Reputation: 1
I am using sklearn-DBSCAN to cluster my text data. I used GoogleNews-vectors-negative300.bin to create 300 dimensional sentence vectors for each document and created metrics of size 10000*300. when I passed metrics to DBSCAN with few possible values of eps (0.2 to 3) & min_samples (5 to 100) with other default parameters, getting numbers of clusters (200 to 10). As I analyzed for all the clusters noise data is approx 75-80% of my data. Is there any way to reduce noise or use some other parameters (distances) to reduce noise? Even I checked with euclidean distance between 2 vectors is 0.6 but both are in different clusters, how can I manage to bring in same cluster?
X_scaled = scaler.fit_transform(sentence_vectors)
ep = 0.3
min_sam = 10
for itr in range(1,11):
dbscan = DBSCAN(eps=ep, min_samples = min_sam*itr)
clusters = dbscan.fit_predict(X_scaled)
Upvotes: 0
Views: 399
Reputation: 77495
If you want two points at distance 0.6 to be in the same cluster, then you may need to use a larger epsilon (which is a distance threshold). At 0.6 they should be in the same cluster.
Since word2vec is trained with dot products, it would likely make more sense to use the dot product as similarity and/or cosine distance.
But in general I doubt you'll be able to get good results. The way sentence vectors are built by averaging word2vec vectors kills too much signal, and adds to much noise. And since the data is high-dimensional, all such noise is a problem.
Upvotes: 0

▸ **COLLECTED MATERIAL**
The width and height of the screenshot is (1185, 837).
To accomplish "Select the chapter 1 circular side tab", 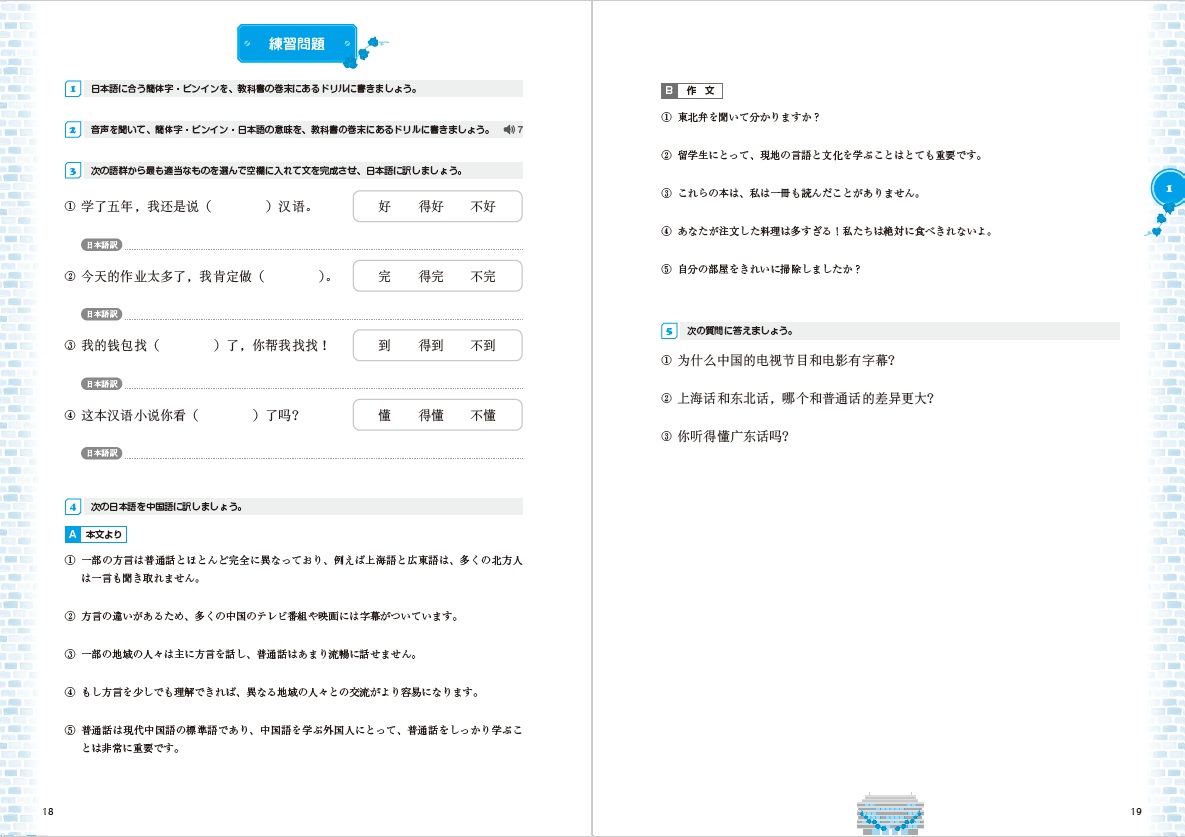I will (1165, 188).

▸ **TASK PROMPT**
Copy out, word for word, the part of the DBSCAN forum thread running from "clusters = dbscan.fit_predict(X_scaled)" to "is a problem.".

▸ **TASK RESULT**
clusters = dbscan.fit_predict(X_scaled)
Upvotes: 0
Views: 399
Reputation: 77495
If you want two points at distance 0.6 to be in the same cluster, then you may need to use a larger epsilon (which is a distance threshold). At 0.6 they should be in the same cluster.
Since word2vec is trained with dot products, it would likely make more sense to use the dot product as similarity and/or cosine distance.
But in general I doubt you'll be able to get good results. The way sentence vectors are built by averaging word2vec vectors kills too much signal, and adds to much noise. And since the data is high-dimensional, all such noise is a problem.